第六部 第一章 第四話 国境の出会い


 トシューラの民は、魔獣の氾濫により故郷を追われた……。



 その多くは領主の膝元たる城下街や騎士団屯所に逃げ込んだが、如何せん被害の規模が大き過ぎる。小さな土地に民の全員を受け入れることは不可能だった……。


 そこで受け入れを拒否された民は、より安全な場所を求め移動を開始──生存の道を探る。

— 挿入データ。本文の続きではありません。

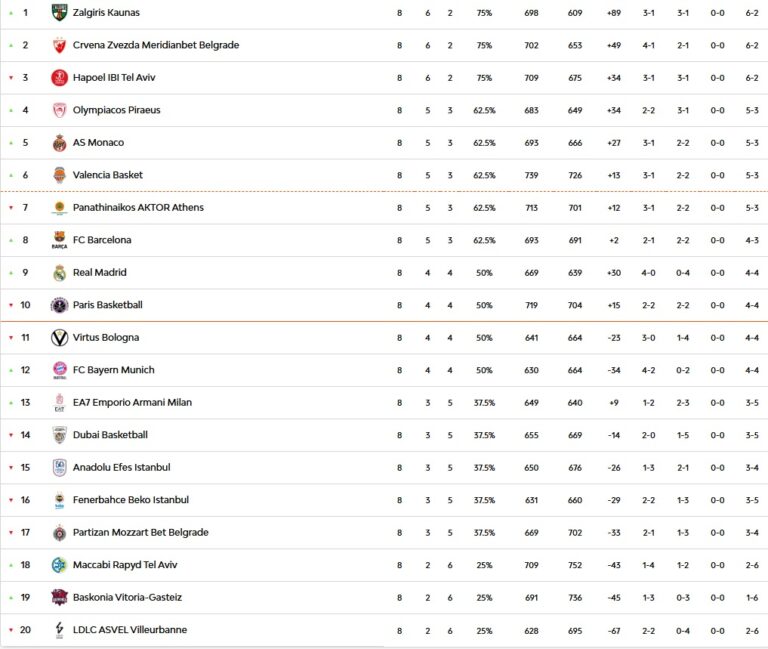Select the Valencia Basket team name
Screen dimensions: 768x649
point(108,175)
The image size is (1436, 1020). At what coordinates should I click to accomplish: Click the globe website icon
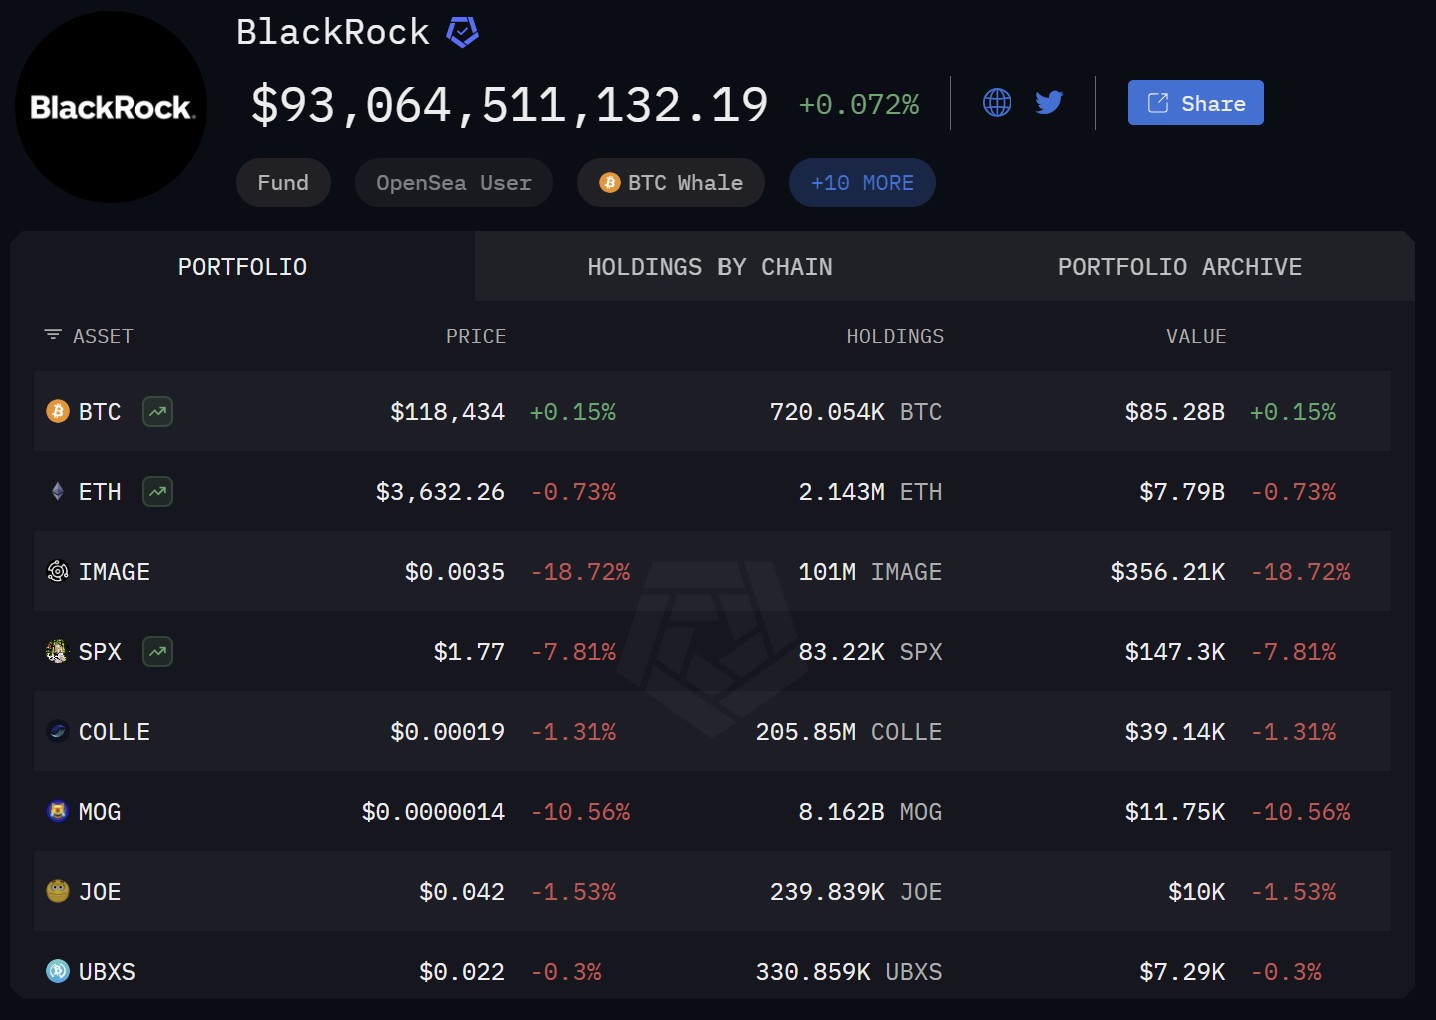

 地竜の住まう南の荒野に逃げ込めた者達は幸運だった方だろう。近場に安全な地域が無い者達は、守りの堅い隣国へととにかく逃げることとなる。


 それでも無事に逃げられた者はまだ良かった……。運の悪い者は魔獣に喰われる運命を辿ったのだ。

 それが嫌で自害した者も合わせると、トシューラ国民の犠牲は十万人を超える……。そんな事実は後に判明することだ。



 だが……確かに人々は生き残った。これは、決して『諦めなかった者』の出会いの話。




「間も無く国境だ!皆、気合いを入れろ!余裕のある者は怪我人や老人に手を貸してやってくれ!」


 トシューラ北部の交易路。二百台近い馬車の先頭で馬の手綱を引くのは、三十手前の男。伸び放題の髪を束ね粗末な服を着たその男は、この一団を率いるリーダー役を担っていた。



「ヴォルヴィルスさん」


 呼び掛けられたリーダー──ヴォルヴィルスは、歩みを止めずに声の主に顔を向けた。


 声を掛けたのは老人。立派な髭を蓄え麦わら帽子を被っている男は馬に跨がっている。その姿は騎士……ではなく農夫の風体だ。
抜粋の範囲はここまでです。